[Complete the following]:
1. Using the passage on safety cases in AI safety, list each group that attached its own meaning to the radio transmitter, along with that meaning.
2. Continue the passage on safety cases as boundary objects, picking up after its final sentence.

We believe that basic science has the potential to make similar contributions to the practical issues in AI safety, and that adopting research practices aligned with UIBR will brace it for real-world impact. We believe UIBR is a way to encourage AI safety foundations that are both robust and pragmatic – relevant, but unconstrained by short-term applications. In an effort to establish rigorous safety assurances for current and future AI systems, we argue for the creation of a future safety case as a use-inspiration to guide basic research in the science of AI. In the next section, we contextualize safety cases as central objects in AI safety research collaborations.

Safety Cases as Boundary Objects

Given its location at the intersection of multiple different areas of expertise, we claim that a safety case can be thought of as a boundary object mediating a collaboration in the trading zone of AI safety. A trading zone is an analytical framework from the field of STS (Science Technology and Society) initially conceptualized by Galison (see Image and Logic, Material Culture) to describe the development and progress of collaborations between different scientific cultures^[3]. Importantly, these are flexible ‘spaces’ that form as local, dynamic intersections between fields while allowing their respective cultures to remain globally distinct.

To ground this discussion, consider the development of radio transmitters during World War II (Galison), which coordinated the exchange of ideas between theoretical physicists and radio engineers, with added pressure and input from the allied forces^[4]. In this example, the radio transmitter was a boundary object at the trading zone between these fields – it facilitated the trading of information between subcultures for a locally agreed upon purpose. As such, the transmitter was a concept that was both sufficiently flexible to adapt to the needs of each individual culture, and robust enough to bring the cultures together at the trading zone. This allowed each subculture to attach its own meaning to the boundary object according to its tastes and expertise. To physicists, it was an application for electrodynamic theory, for radio engineers, an input/output design problem, and from a government standpoint, an essential object for wartime success.

[Recorded data]:
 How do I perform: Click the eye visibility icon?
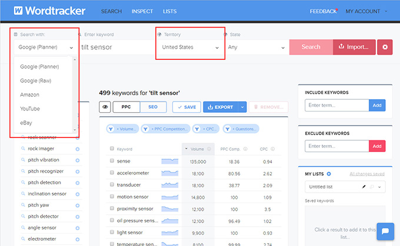tap(105, 107)
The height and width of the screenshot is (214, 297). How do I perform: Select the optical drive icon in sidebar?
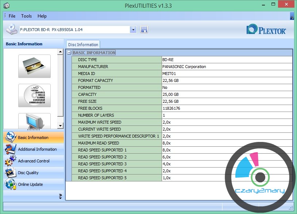pyautogui.click(x=34, y=66)
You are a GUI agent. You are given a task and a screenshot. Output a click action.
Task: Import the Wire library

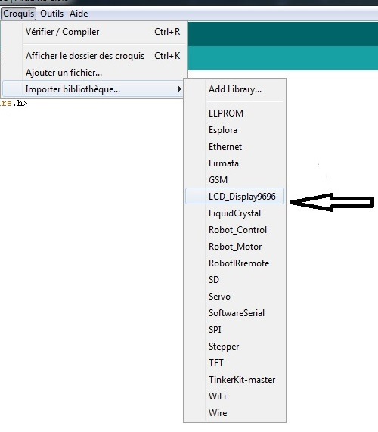pyautogui.click(x=235, y=413)
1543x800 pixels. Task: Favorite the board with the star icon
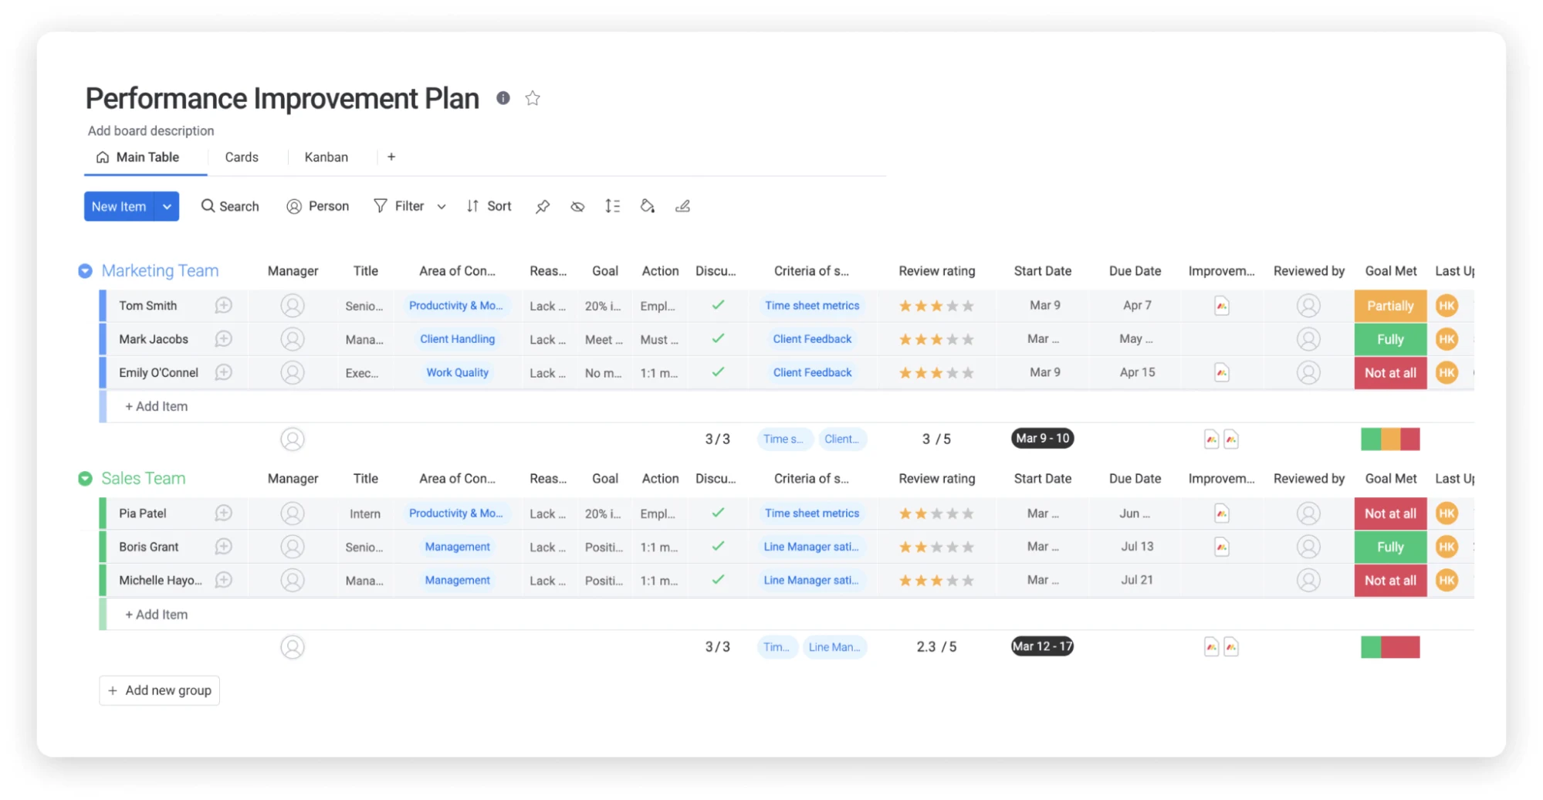[x=533, y=98]
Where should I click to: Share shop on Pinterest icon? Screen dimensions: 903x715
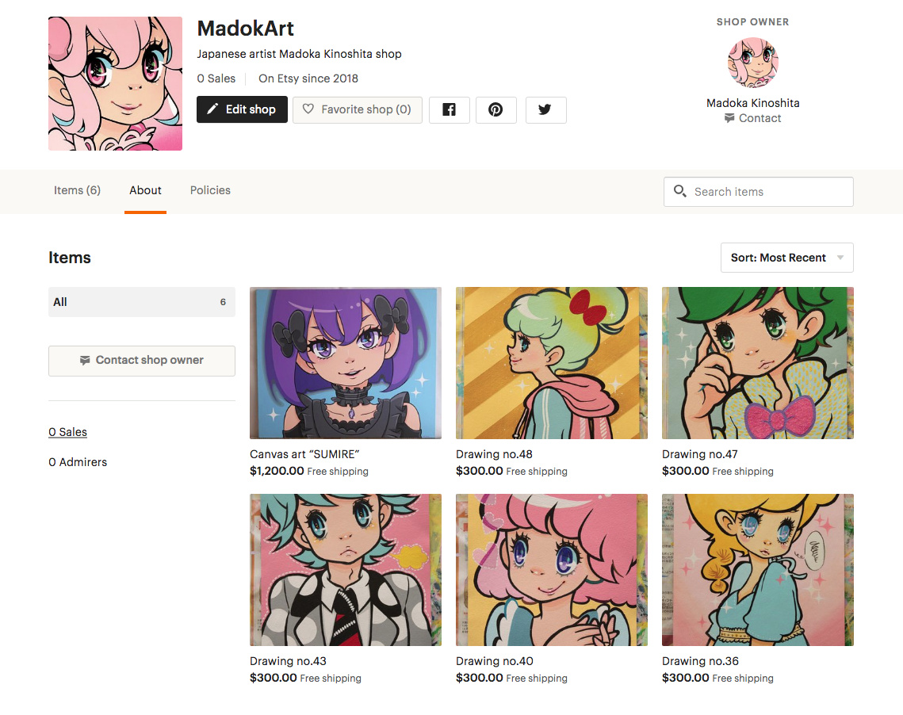click(496, 109)
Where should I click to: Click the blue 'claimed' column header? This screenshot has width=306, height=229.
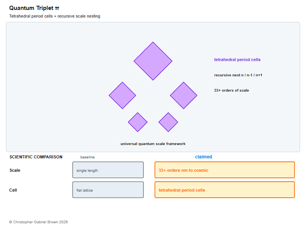point(203,157)
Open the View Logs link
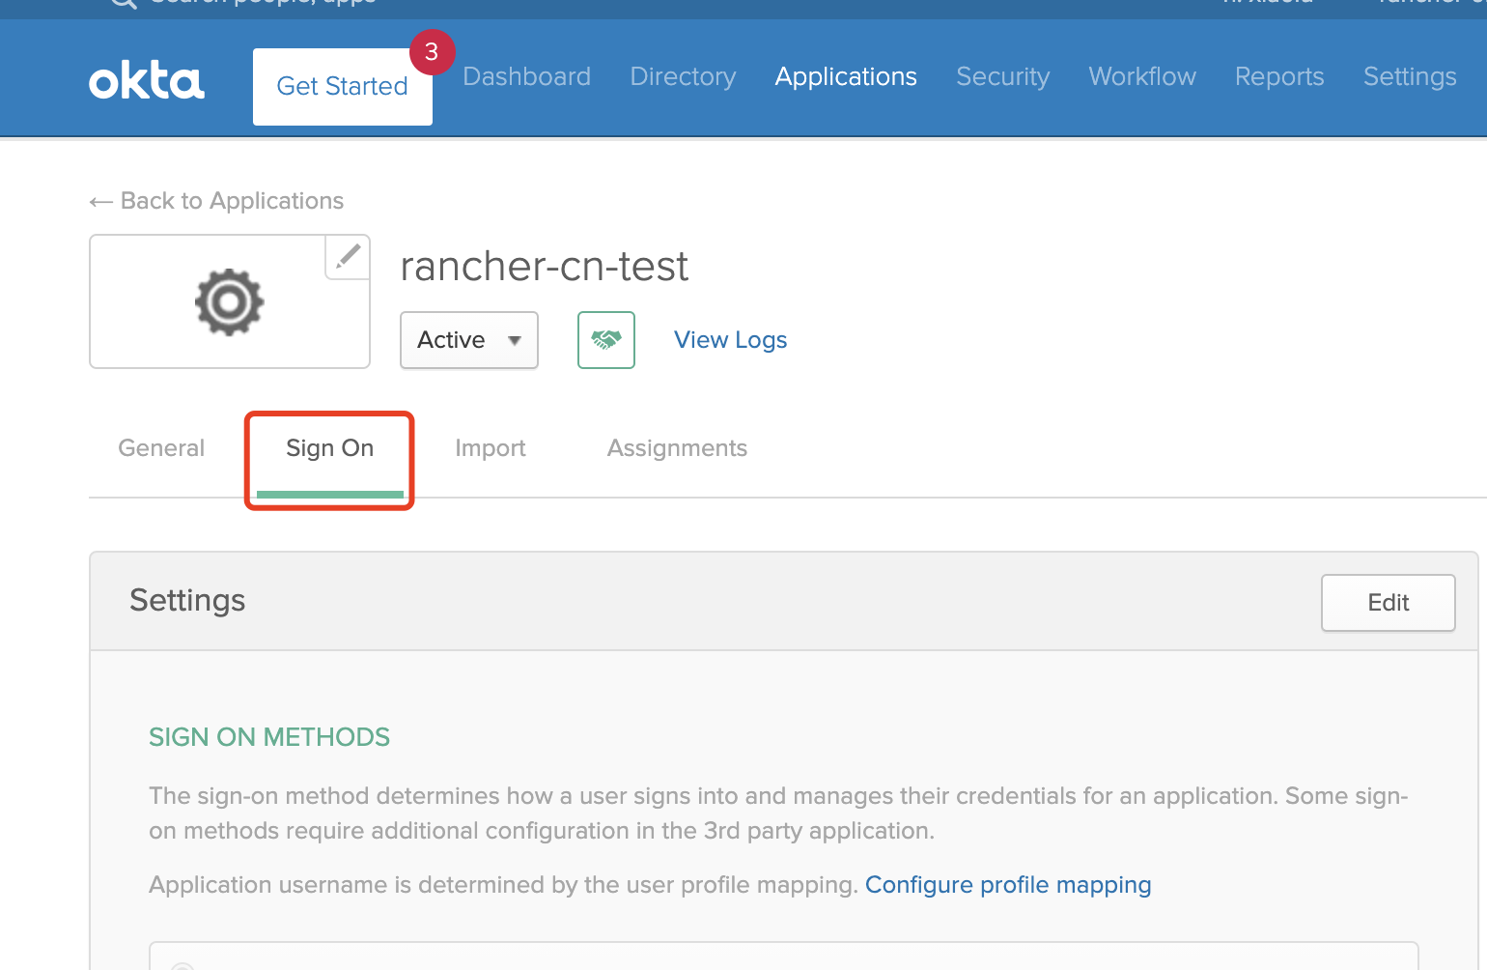Viewport: 1487px width, 970px height. pyautogui.click(x=731, y=340)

[Answers given]:
1.
- Physicists: an application for electrodynamic theory
- Radio engineers: an input/output design problem
- Government: an essential object for wartime success

2.
In general these scientific cultures are, in a sense, incommensurate, and each comes with its own well-developed disciplinary identity expressed by its epistemological values and goals. At the trading zone, they are nevertheless able to engage in meaningful collaboration mediated by the boundary object. In the above example, material insights were traded from theoretical physics to guide the microwave circuit design of the engineers, giving them a new set of tools to work with. On the other hand, some of the engineers’ pragmatic, input/output approach to science was subsequently imported into the physicists’ way of thinking. This persisted after the war, making its way into the particle physics subcultural identity and impacting the development of quantum electrodynamics. This depicts one possible outcome of a trading zone between disciplinary groups with wildly different scientific cultures who are coerced into trade for a high-stakes purpose. In this case, each subculture remained distinct, but gained valuable information that changed its shape in meaningful ways.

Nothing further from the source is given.